Histoire
La sortie du livre des trente ans clôt une année anniversaire et un festival de performance qui a souligné avec succès la multidisciplinarité du Centre culturel suisse. On peut aussi y lire les difficultés du lieu à être reconnu comme un lieu de création libre et indépendant

Mardi en fin de journée, deux gardes suisses veillaient de chaque côté d’un tapis rouge dans le Marais parisien. Leur costume coloré tranchait avec celui des militaires français qui patrouillent constamment dans le quartier depuis les tueries du 13 novembre. Pas de visite vaticane en vue pourtant, mais une performance de Gianni Motti pour le vernissage de son exposition au Centre culturel suisse (CCS). L’artiste clôt PerformanceProcess, le festival des 30 ans qui, depuis septembre, a ainsi proposé douze focus hebdomadaires sur des performeurs de Suisse et reçu près de 15 000 visiteurs. La fête se termine aussi avec la présentation d’un livre, ce mercredi à l’Arsenic de Lausanne et vendredi au CCS.
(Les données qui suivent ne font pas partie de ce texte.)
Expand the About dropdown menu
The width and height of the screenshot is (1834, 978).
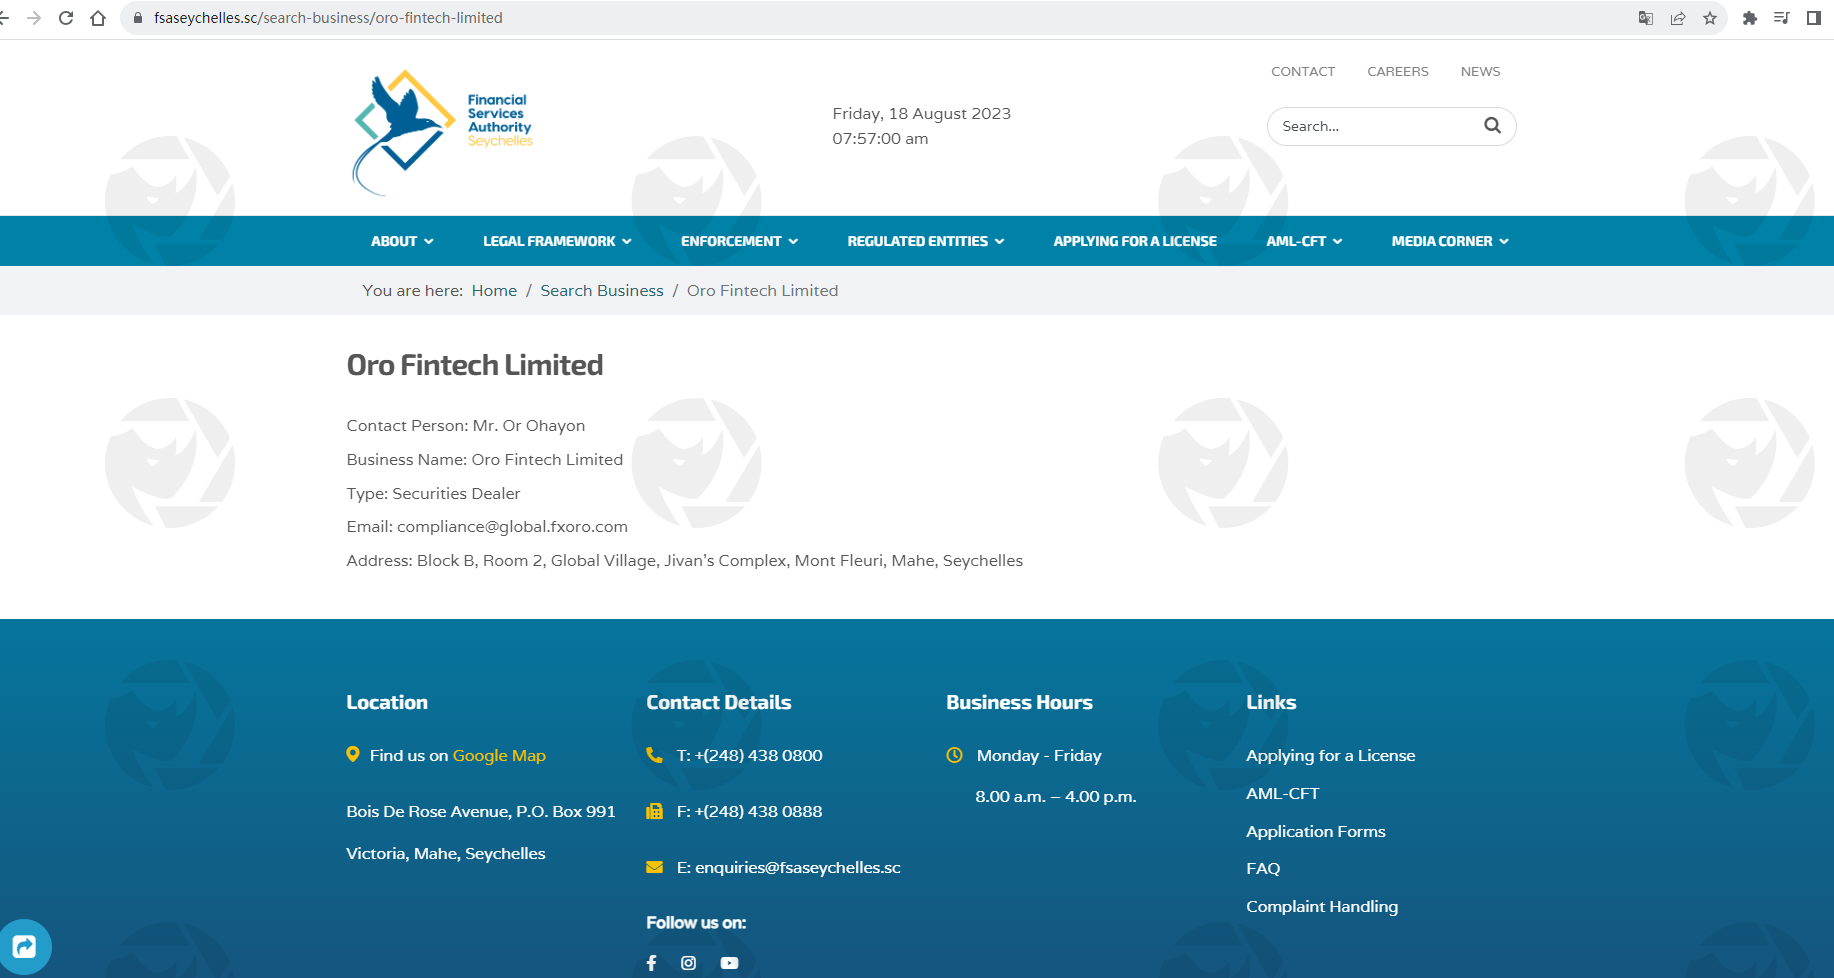point(402,241)
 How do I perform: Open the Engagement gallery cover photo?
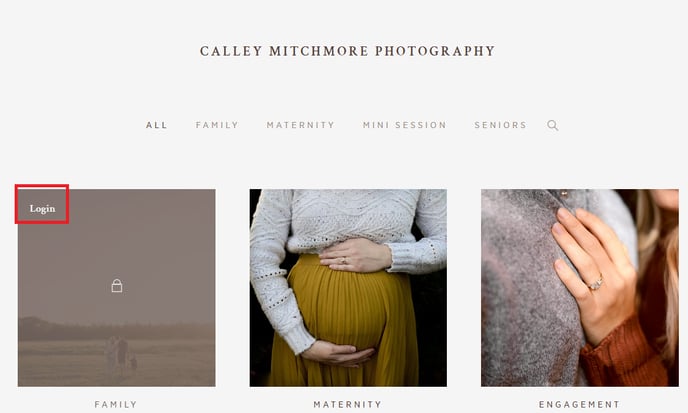[580, 288]
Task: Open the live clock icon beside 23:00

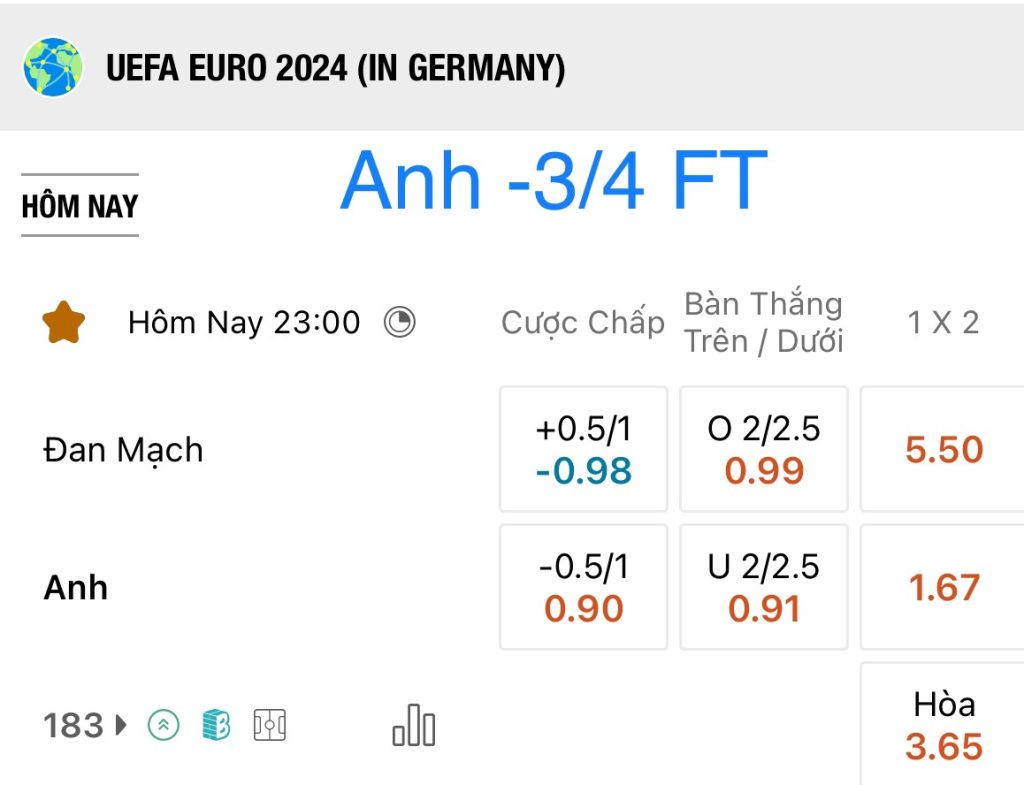Action: (x=399, y=322)
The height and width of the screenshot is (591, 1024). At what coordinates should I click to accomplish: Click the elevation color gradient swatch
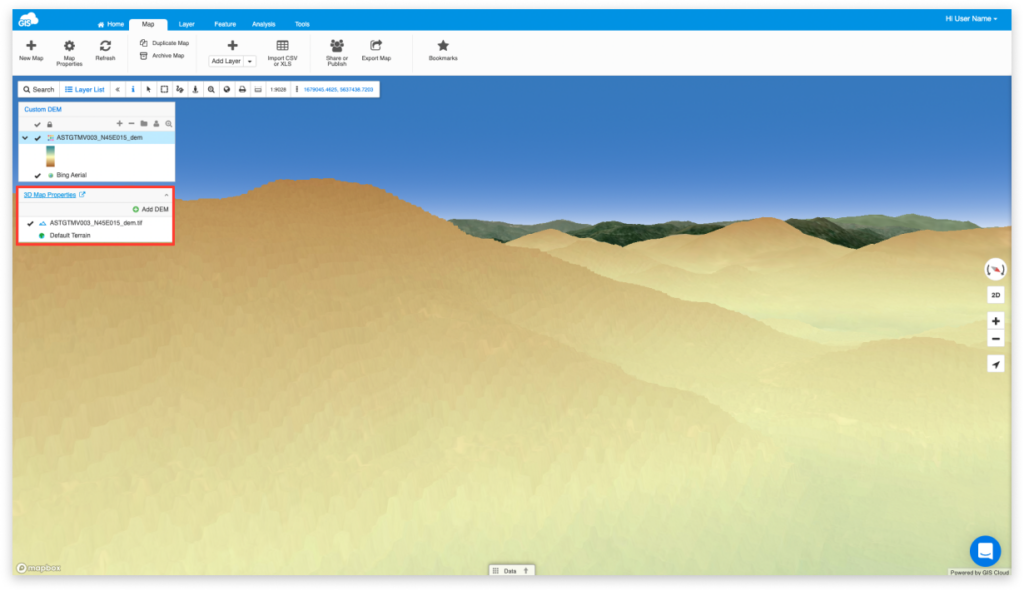point(50,155)
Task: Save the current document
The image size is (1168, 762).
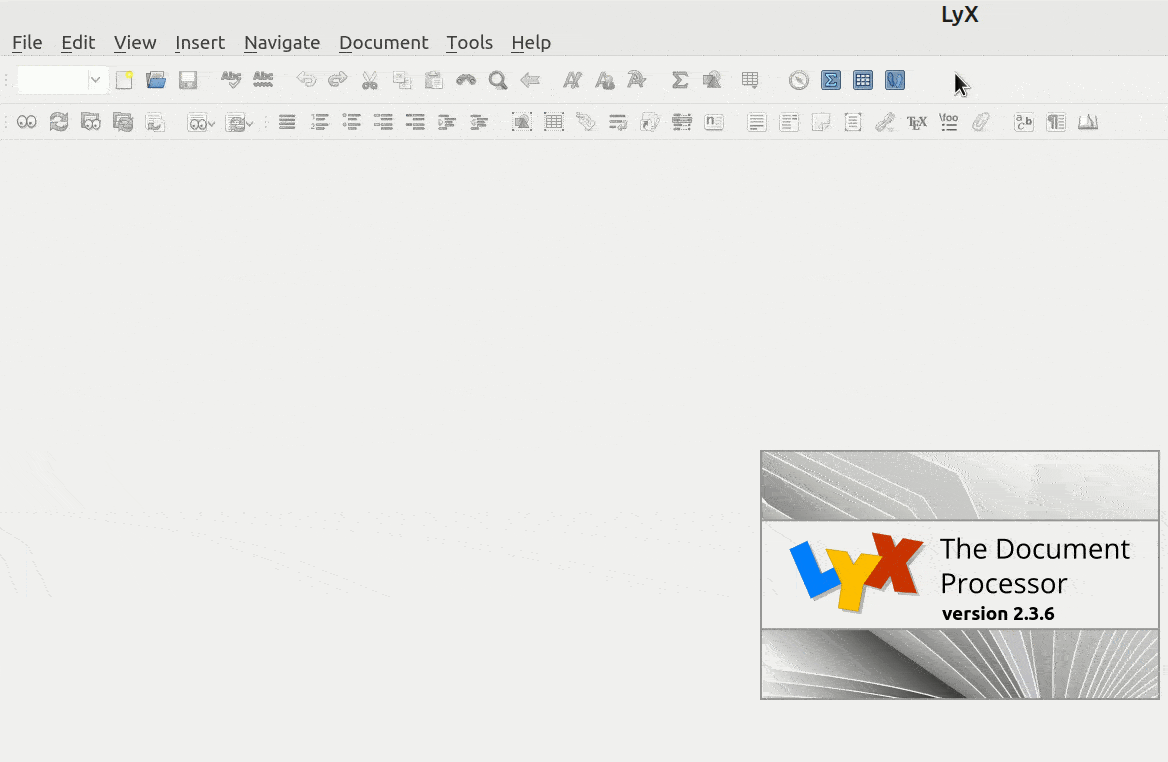Action: 187,80
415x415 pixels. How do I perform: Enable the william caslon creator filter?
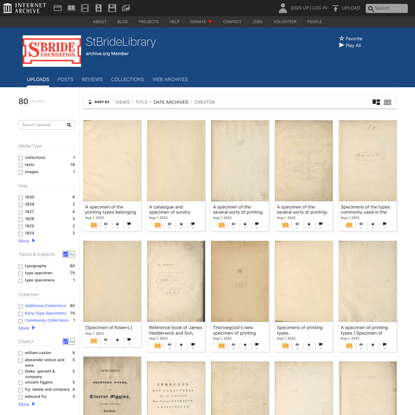(21, 353)
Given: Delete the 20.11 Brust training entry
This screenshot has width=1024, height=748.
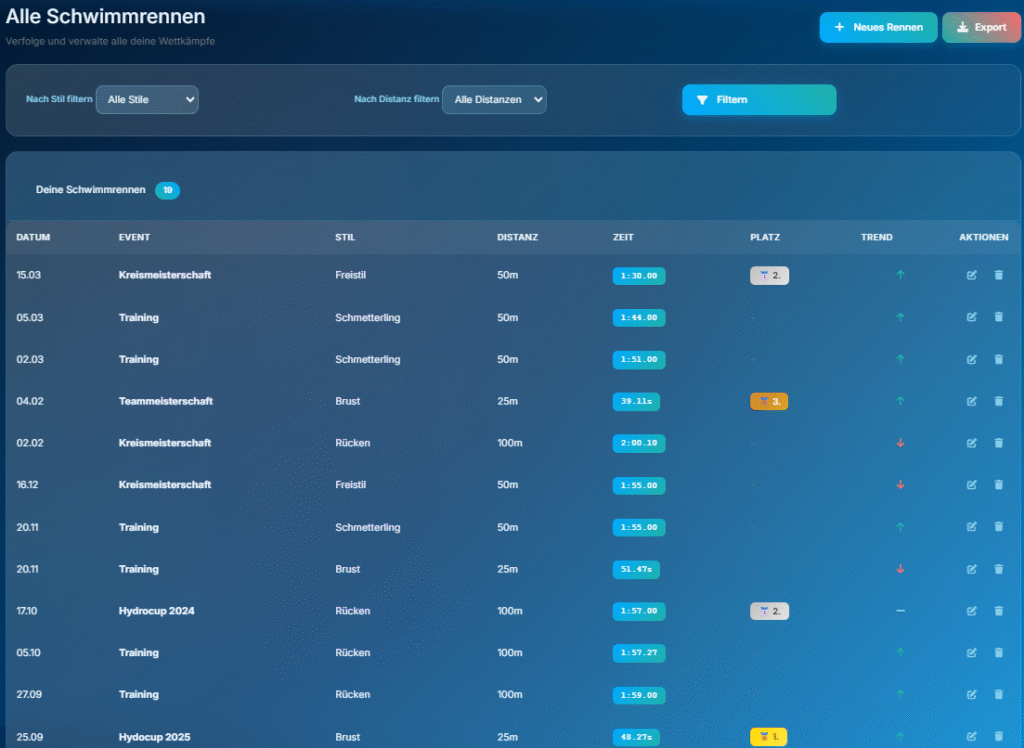Looking at the screenshot, I should pos(998,569).
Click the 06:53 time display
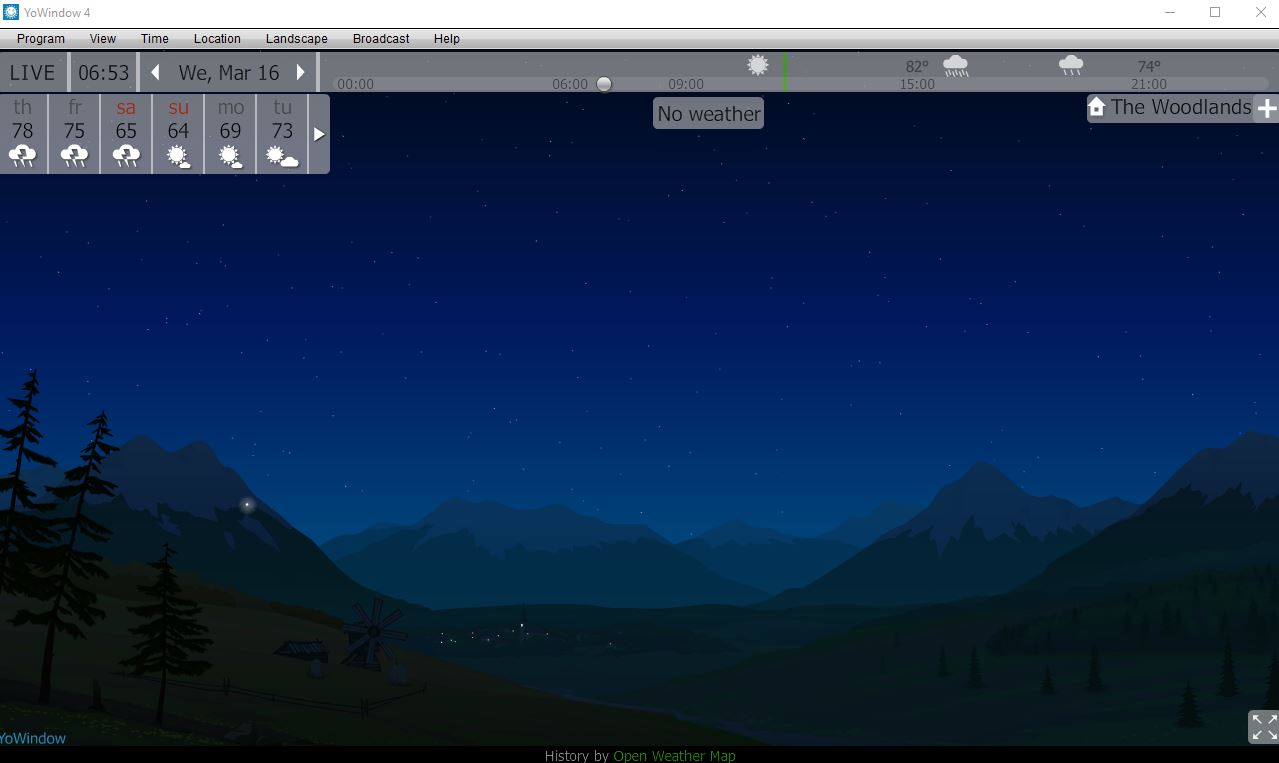Image resolution: width=1279 pixels, height=763 pixels. 104,73
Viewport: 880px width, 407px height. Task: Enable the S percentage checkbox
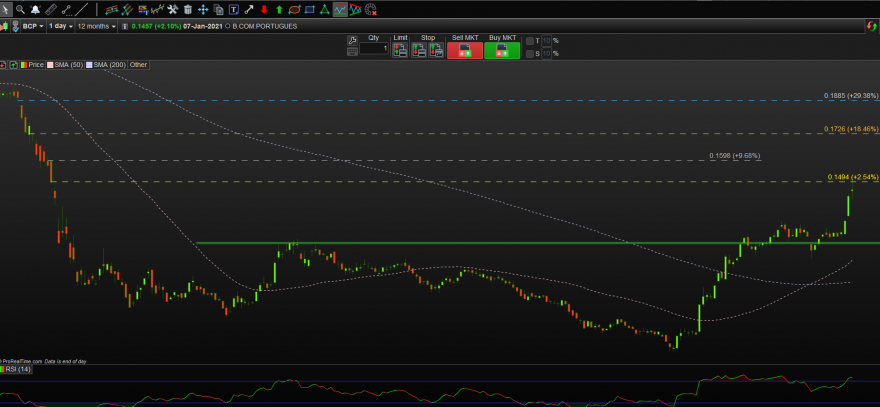pos(530,54)
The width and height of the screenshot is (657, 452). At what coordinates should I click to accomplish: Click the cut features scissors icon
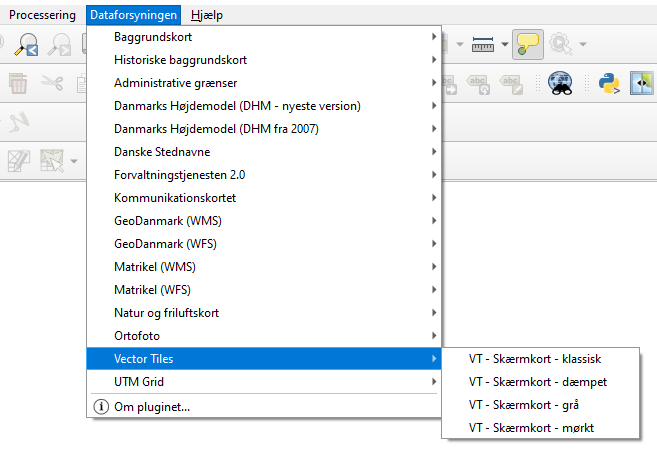52,83
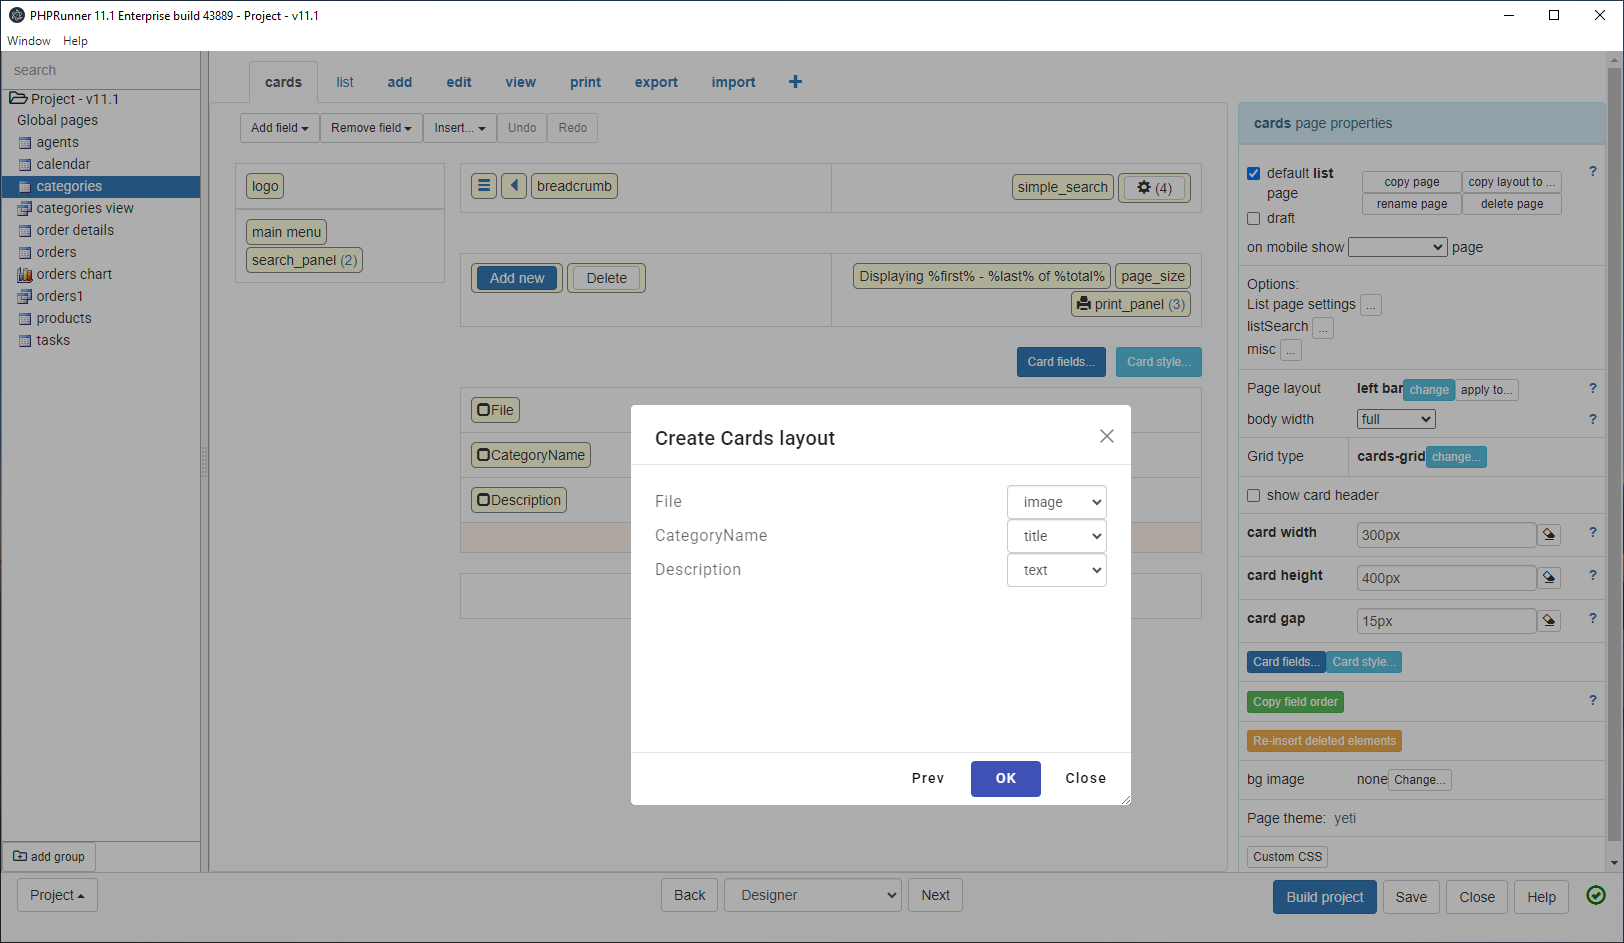1624x943 pixels.
Task: Enable show card header checkbox
Action: coord(1254,496)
Simplement baptisé 30 ans à Paris, l’ouvrage offre plusieurs entrées dans l’histoire du CCS, réunies «dans une épaisseur de 3,3centimètres, une superficie de 28 mètres carrés pour un total de 412 pages», comme le résume son graphiste Ludovic Balland, qui semble aimer les chiffres mais aussi les voyages. Lui et la photographe Mathilde Agius ont parcouru 28 850 km pour retrouver les 30 artistes retenus comme exemplaires de ces trois décennies. Cette distance est en soi symbolique des activités du CCS. Elle montre à quel point les personnalités invitées depuis 1985 sont certes en lien avec la Suisse mais aussi avec le monde. De Vufflens-le-Château à New York, ce parcours à la fois intime et planétaire colore le volume par ailleurs sobrement habillé de noir et blanc. On ne serait pas surpris qu’il brille au concours des plus beaux livres suisses.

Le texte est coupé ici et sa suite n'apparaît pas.